*Task to complete*. The expected output is each line below containing "section", copied in full.

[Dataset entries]
********************

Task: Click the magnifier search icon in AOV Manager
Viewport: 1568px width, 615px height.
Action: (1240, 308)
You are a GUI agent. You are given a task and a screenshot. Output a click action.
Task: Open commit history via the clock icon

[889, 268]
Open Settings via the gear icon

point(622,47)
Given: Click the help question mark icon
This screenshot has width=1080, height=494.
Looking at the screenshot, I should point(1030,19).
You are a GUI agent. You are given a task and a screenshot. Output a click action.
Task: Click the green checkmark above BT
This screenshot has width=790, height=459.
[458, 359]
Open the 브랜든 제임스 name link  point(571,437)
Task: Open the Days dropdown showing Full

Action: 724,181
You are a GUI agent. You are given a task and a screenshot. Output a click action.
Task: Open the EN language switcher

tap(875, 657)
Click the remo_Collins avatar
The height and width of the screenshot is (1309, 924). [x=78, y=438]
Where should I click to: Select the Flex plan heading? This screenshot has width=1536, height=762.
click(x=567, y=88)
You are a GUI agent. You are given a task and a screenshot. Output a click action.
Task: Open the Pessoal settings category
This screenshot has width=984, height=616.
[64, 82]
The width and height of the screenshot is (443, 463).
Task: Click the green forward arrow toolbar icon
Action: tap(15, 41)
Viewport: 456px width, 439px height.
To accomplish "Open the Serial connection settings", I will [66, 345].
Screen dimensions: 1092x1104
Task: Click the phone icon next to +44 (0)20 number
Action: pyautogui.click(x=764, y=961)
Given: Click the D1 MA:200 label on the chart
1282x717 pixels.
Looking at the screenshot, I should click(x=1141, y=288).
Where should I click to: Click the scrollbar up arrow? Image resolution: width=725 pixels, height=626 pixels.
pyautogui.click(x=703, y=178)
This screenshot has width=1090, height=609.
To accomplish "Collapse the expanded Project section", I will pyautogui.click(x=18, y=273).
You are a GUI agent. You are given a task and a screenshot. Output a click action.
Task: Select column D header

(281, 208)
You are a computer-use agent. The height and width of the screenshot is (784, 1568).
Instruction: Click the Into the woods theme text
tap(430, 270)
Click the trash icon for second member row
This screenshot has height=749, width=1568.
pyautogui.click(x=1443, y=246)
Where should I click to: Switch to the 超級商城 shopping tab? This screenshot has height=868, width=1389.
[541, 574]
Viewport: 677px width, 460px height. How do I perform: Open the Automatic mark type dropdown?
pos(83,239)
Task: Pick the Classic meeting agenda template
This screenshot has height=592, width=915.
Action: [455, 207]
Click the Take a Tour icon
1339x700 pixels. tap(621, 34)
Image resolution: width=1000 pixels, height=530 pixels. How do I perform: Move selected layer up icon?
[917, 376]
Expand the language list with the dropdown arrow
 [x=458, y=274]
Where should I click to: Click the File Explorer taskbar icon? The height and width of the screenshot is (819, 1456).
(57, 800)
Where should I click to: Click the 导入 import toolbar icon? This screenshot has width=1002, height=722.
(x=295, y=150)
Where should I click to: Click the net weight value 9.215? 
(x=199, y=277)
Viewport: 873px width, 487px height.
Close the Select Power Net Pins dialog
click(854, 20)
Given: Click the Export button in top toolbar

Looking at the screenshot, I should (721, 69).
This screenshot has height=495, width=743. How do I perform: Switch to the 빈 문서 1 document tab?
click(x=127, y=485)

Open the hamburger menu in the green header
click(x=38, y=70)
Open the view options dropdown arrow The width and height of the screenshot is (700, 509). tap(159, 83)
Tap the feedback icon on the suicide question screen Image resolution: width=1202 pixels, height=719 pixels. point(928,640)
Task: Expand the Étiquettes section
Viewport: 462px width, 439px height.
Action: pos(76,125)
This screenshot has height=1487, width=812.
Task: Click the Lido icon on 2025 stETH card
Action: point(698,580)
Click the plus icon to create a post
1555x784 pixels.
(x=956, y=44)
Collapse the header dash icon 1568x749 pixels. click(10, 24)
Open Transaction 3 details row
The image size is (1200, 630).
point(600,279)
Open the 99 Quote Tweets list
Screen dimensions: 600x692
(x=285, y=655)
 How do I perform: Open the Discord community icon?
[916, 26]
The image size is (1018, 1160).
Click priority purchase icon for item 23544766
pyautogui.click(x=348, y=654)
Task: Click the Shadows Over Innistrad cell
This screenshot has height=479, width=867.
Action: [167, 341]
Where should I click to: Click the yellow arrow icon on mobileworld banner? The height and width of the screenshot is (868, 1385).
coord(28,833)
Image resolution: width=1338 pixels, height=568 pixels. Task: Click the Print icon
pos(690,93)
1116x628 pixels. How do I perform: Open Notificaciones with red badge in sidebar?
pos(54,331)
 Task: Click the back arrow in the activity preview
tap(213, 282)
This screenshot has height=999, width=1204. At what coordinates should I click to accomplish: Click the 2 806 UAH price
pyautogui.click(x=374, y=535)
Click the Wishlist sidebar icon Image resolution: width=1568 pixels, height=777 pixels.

********************

*Reply*.
To accomplish "Collapse the expanded Project section", I will pyautogui.click(x=18, y=273).
Task: Expand the Étiquettes section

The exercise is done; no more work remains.